11.1 Overview of Adfin Equities Functions

Reuters Power Plus Pro provides a set of Adfin Equities functions that price stock using different developments of the Gordon-Shapiro model:

• a zero-growth model • a constant growth model • a three-stage growth model

These functions also support regression analysis in order to find the best coefficient(s) such that one dependant variable fits a series of explanatory variables.

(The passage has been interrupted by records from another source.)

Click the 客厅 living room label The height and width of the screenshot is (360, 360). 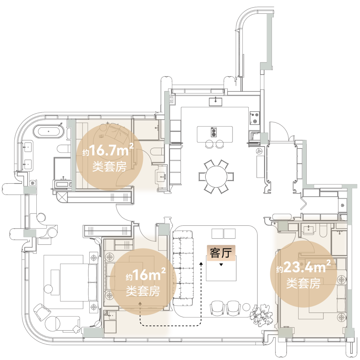pyautogui.click(x=221, y=253)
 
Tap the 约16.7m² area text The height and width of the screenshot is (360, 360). pyautogui.click(x=108, y=151)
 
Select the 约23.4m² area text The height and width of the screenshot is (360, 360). pyautogui.click(x=304, y=267)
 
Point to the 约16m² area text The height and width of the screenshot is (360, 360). pyautogui.click(x=146, y=274)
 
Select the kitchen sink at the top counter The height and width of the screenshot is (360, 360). pyautogui.click(x=215, y=102)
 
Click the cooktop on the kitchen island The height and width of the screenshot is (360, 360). pyautogui.click(x=214, y=132)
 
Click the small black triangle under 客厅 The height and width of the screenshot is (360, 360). pyautogui.click(x=221, y=265)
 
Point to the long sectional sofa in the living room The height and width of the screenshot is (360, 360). pyautogui.click(x=183, y=268)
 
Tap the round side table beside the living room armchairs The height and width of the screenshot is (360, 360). pyautogui.click(x=246, y=307)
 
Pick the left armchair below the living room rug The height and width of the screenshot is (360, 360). pyautogui.click(x=217, y=308)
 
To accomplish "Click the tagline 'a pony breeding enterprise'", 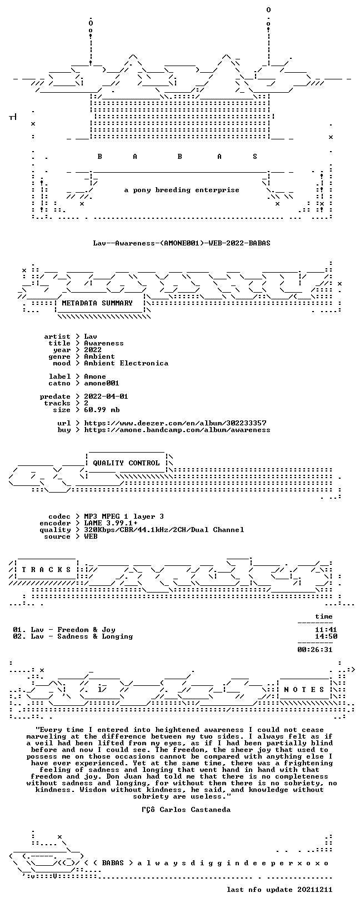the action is (x=182, y=190).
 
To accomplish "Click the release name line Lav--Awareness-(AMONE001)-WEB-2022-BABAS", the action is (x=182, y=243).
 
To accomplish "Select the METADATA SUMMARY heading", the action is (x=97, y=303).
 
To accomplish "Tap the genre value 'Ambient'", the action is (x=99, y=356).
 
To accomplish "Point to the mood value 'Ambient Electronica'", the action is (x=126, y=363).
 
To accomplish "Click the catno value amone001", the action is (x=102, y=383).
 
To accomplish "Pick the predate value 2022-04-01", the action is (x=106, y=396).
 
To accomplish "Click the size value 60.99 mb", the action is (x=102, y=410).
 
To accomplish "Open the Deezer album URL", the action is (x=176, y=423).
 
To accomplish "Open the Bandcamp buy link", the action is (x=177, y=430).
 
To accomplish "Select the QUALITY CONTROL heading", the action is (x=126, y=463).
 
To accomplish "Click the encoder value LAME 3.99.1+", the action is (x=111, y=523).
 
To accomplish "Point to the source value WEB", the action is (x=91, y=536).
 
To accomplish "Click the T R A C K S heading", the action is (x=46, y=569).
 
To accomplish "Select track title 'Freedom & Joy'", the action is (x=86, y=630).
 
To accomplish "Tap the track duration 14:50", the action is (x=326, y=636).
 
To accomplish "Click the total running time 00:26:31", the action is (x=315, y=650).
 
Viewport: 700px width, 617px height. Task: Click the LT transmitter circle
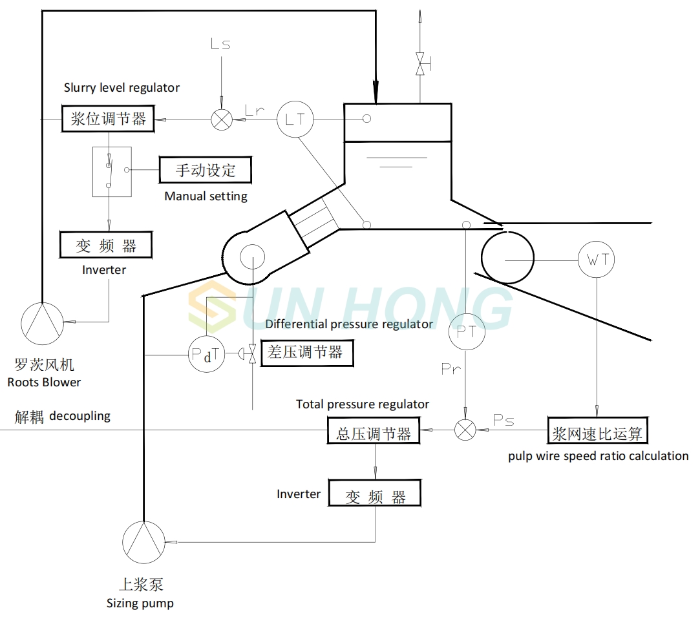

11.2 Adfin Equities Functions

11.2.1 AdEqDividendDiscountModel()

The AdEqDividendDiscountModel() function calculates the theoretical stock price, or internal rate of return, or risk premium from the dividend discount model.

11.2.2 Arguments

The AdEqDividendDiscountModel() is composed of seven arguments: =AdEqDividendDiscountModel(DividendArray, GrowthArray, RiskFreeRateArray, RP or Th Price, DividendStructure, RateStructure, AdMode) Name Description

DividendArray Array of dates and dividends or annual dividend rate.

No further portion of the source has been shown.